Whenever I’m facing an uphill battle with my business, I try to remind myself that nothing worth doing comes easy. There is a reason why so many small businesses fail, and I realized that being able to keep going when times are challenging is the one thing that separates those business owners who make it from those who don’t.
2. This is a marathon, not a sprint
When I first started my business, it wasn’t unusual for me to work until the early hours of the morning. I enjoy my work, and I do some of my best work in long, uninterrupted stretches. But while this discipline served me well when it comes to growing my business, there were moments I paid the price in physical exhaustion. I’ve literally fallen over from working too hard.
This kind of routine isn’t sustainable for anyone. I want my business to thrive for the long haul–not see short-term success followed by a crash and burn. Nowadays, I try to make a point to pace myself. As Jim Collins outlined in his book, Great by Choice, to avoid overexerting yourself, you need to move consistently at a pace you can handle, rather than sprint and stop.
3. Don’t stay down for too long
I hate rejection as much as anyone, and I had my fair share of it when I worked in the corporate world. However, I always felt like the organization provided some shock absorbers. I could always attribute something not working out to some organizational issue, company-wide constraint, or team dynamic. However, since working for myself, every single bump in the road has been harder to bear. Because when people say no, they’re saying no to me, my work, and my offerings. There’s no one else to blame.

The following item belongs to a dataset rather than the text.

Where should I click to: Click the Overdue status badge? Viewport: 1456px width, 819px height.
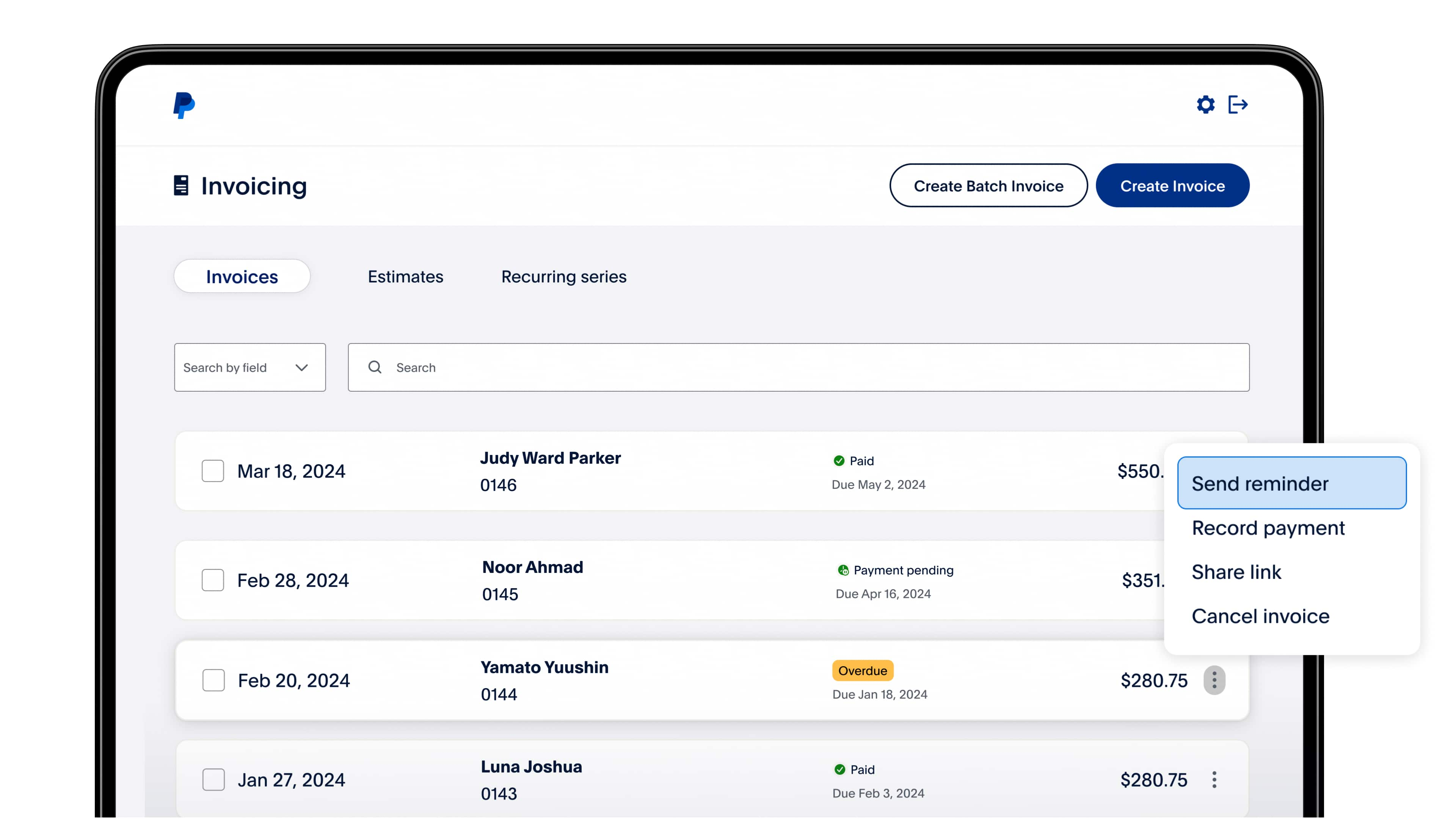point(863,670)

As a solopreneur, I’ve had to learn to bounce back from disappointments quickly. There’s always another client to serve, another talk to give, or another piece of business to pitch for. My livelihood depends on me being able to show up and deliver my best work every single time, so I’ve actively worked to build those muscles that help me get up quickly.

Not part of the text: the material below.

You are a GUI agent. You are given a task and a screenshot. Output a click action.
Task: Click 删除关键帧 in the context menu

4. You’re the average of the five people you spend the most time with
When I first started my business, I had just completed a professional coaching course alongside a group of respectable coaches aspiring to build their own coaching practices. After we finished the program, the group hosted regular meet-ups where you could go to reconnect and share tips. Unfortunately, I didn’t always find these gatherings to be helpful. Many of the conversations I had were with coaches struggling to find clients or gain traction, which left me feeling rather uninspired about the prospect of being able to thrive in an already crowded industry.
I appreciated the camaraderie and certainly respected fellow coaches, but I quickly stopped attending these events because it wasn’t useful for my psyche. Instead, I started surrounding myself with people outside of the coaching industry. I attended networking events geared toward creative solopreneurs, listened to podcasts about startups, and read books that had less to do with coaching and more to do with entrepreneurial psychology.
I began to understand the phrase, “You are the average of the five people you spend the most time with,” something Jim Rohn famouly said. Since I’ve worked on surrounding myself with the individuals who do things that I aspire to, I’ve seen a transformation in my outlook, emotions, and intentions for the better. This has translated into business results.
I’ve had my fair amount of moments when I thought about throwing in the towel, particularly when I didn’t gain the traction I worked so hard to achieve. When that happens, I remind myself that business ownership is tough, but getting through the frustration is always worth it. That has helped me stay on track and look forward to every single Monday. I certainly don’t have it all figured out, but five years in, my business is thriving, my work remains incredibly fulfilling, and I have no plans to leave this work behind anytime soon.